Fires, Smoke and Sadness

At fear of being horribly redundant in light of all the news coverage, living in California has been quite challenging this year. A seemingly endless string of huge destructive fires have ravaged our state. The latest, in the Santa Rosa/Napa/Sonoma area, is perhaps the worst and most heartbreaking I’ve heard of in a long time. In the Santa Cruz Mountains overlooking my old hometown of San Jose another fire burns on. Here in the Oroville area things are calm at present, but we wait with baited breath for the promised rain tonight. Just a few weeks ago we had two separate fires to the north and south of us.

The air quality in our new hometown has been one factor that we didn’t consider carefully enough when moving up here. This summer the lingering smoke has played havoc on my lungs, I’ve been coughing a lot, and recently a cold turned quickly to bronchitis, no doubt exacerbated by the persistent smoke.
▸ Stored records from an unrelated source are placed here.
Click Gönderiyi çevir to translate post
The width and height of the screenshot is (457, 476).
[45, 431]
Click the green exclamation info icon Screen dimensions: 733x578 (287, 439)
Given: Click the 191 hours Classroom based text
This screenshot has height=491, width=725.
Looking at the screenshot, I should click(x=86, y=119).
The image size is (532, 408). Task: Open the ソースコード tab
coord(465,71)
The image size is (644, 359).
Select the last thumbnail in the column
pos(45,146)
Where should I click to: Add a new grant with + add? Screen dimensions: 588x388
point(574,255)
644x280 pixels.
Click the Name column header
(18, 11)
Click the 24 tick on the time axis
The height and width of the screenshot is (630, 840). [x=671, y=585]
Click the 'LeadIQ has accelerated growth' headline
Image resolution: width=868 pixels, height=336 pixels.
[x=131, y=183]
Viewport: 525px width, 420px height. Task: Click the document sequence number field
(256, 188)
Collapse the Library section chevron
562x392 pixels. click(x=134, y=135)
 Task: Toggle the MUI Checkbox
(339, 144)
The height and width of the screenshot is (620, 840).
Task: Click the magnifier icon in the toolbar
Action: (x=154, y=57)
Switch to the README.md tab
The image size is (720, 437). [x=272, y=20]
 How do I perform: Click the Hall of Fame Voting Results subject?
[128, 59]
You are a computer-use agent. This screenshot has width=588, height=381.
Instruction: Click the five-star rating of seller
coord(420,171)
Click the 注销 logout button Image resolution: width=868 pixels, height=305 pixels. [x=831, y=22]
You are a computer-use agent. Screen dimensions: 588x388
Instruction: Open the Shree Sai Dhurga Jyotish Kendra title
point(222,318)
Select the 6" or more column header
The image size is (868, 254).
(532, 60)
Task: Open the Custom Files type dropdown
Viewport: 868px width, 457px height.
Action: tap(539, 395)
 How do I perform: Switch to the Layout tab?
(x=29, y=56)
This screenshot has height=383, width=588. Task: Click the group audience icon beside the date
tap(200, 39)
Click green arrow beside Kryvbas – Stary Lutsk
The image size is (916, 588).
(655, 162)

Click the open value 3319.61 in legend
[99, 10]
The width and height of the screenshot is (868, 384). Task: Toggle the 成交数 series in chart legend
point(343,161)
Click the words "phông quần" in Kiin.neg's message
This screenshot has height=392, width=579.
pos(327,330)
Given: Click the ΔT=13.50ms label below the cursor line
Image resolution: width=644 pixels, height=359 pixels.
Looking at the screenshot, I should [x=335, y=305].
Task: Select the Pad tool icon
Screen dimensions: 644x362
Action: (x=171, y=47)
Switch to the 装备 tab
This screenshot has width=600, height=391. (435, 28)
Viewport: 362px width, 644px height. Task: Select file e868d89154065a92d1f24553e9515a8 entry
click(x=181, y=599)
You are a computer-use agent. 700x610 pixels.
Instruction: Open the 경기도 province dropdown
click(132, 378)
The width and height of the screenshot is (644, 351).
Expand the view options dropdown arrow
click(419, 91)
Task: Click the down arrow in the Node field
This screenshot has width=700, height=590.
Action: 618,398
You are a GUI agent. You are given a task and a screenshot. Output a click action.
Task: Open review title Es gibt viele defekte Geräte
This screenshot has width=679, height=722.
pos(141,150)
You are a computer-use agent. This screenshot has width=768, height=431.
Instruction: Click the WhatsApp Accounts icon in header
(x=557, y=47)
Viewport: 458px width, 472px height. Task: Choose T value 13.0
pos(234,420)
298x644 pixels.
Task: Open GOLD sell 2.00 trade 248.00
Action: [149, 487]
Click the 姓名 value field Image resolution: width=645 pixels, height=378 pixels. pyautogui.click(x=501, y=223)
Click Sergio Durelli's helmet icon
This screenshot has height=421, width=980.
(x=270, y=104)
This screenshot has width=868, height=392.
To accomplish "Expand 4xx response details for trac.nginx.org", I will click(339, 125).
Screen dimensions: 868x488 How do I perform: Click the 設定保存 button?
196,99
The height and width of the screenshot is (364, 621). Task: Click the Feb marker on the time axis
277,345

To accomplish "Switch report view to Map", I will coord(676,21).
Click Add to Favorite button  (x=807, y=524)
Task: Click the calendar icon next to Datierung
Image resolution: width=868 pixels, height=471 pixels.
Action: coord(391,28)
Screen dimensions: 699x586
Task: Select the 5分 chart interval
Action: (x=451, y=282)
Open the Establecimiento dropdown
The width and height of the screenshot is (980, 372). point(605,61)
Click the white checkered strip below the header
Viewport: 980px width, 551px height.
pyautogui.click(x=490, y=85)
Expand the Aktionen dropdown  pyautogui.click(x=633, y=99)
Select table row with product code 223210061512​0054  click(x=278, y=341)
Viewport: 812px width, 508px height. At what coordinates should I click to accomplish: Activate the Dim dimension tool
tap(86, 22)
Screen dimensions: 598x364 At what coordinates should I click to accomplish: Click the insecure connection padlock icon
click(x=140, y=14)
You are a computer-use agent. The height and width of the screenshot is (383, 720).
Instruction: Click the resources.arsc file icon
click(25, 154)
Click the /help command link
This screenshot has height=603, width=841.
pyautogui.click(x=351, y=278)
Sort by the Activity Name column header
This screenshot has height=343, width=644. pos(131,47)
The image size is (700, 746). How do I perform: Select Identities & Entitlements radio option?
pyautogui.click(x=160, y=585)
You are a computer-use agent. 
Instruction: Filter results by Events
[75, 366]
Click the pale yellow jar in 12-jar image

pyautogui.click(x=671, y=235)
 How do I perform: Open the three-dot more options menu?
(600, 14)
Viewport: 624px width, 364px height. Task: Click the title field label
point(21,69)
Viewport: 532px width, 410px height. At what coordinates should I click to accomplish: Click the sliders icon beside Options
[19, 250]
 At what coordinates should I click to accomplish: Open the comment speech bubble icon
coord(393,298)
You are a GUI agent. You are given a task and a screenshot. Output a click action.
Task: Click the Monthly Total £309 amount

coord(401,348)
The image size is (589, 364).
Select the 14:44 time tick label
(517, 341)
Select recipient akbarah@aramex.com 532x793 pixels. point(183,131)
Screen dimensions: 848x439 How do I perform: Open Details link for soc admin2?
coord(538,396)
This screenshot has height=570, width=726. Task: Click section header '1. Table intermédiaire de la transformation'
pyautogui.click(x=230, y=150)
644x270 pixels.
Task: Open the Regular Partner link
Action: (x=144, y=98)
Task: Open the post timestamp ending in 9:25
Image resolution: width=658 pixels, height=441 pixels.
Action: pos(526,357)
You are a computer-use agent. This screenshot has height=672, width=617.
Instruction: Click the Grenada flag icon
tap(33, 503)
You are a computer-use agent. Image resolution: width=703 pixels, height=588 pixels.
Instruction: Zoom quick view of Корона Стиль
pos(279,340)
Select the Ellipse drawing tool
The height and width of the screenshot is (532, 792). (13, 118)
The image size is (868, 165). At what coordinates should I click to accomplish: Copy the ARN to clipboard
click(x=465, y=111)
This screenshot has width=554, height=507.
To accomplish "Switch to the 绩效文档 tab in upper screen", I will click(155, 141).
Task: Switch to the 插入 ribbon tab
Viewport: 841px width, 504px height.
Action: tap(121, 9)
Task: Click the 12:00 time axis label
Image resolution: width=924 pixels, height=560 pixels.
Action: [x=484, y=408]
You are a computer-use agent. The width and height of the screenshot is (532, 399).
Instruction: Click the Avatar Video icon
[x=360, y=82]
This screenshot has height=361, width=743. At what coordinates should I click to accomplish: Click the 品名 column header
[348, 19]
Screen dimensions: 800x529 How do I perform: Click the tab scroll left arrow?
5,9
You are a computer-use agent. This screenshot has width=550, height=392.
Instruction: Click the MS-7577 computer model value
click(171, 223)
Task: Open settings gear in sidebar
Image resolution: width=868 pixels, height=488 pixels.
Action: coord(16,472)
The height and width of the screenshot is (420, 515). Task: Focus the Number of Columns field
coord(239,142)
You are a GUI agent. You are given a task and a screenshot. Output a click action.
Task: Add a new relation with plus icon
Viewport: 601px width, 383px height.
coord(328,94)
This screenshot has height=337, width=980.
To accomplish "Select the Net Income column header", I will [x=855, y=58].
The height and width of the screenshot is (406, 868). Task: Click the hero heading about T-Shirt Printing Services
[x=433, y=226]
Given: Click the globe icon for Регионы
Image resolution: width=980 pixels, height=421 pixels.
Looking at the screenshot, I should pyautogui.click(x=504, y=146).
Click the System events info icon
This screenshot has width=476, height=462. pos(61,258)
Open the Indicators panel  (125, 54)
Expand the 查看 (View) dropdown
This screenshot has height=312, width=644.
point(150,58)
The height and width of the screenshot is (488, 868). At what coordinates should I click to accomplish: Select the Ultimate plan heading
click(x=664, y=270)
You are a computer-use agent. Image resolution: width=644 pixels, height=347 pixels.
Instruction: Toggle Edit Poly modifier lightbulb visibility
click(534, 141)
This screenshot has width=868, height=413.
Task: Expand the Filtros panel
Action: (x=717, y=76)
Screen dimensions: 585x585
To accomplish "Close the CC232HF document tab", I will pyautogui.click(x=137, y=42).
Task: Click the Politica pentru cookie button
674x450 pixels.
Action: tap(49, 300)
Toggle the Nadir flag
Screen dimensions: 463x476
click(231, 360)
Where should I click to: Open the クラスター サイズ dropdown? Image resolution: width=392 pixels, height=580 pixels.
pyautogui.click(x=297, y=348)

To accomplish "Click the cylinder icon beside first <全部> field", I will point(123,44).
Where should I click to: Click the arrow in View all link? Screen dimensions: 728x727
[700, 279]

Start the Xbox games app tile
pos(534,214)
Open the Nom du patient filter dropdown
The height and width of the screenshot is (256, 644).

Which is one reason we are talking seriously of moving, sooner rather than later. My husband is from Minnesota, and has fond memories of clean air–and despite the cold, it’s all sounding pretty good to me now. We’ve been visiting his family for the last 30+ years on a regular basis, and this year when we go back for the family Christmas gathering, we will take a serious look at whether or not we can make that jump and deal with the cold. My beloved California, I hate to leave, but you are becoming a place that isn’t good for me anymore.

Another reason I haven’t blogged in a while is quite serious — a close family member has recently been diagnosed with lung cancer, which has spread to other organs. We are all in a state of shock, disbelief, grief and frustration over this sudden and overwhelming diagnosis. Home hospice care is already in place, and the blessing of a larger circle of friends and neighbors is reassuring — but living halfway across the country is so difficult, especially at times like these. I was able to fly back (Arkansas) to be with her for a while in early October.

Even with the heat and smoke (and before the sad news) I was able to get out and do a little plein air painting. The first is from a local olive oil producer, Berkeley Olive Grove 1913 in Butte County, and second from Riverbend Park over looking the Feather River in Oroville. It was recently reopened after extensive cleanup from erosion damage after the spillway failure in early 2017. If you click on the captions they link to my reproduction website.

Casita at Olive Grove 1913
Casita at Berkeley Olive Grove 1913
Summer, Riverbend Park
Summer, Riverbend Park.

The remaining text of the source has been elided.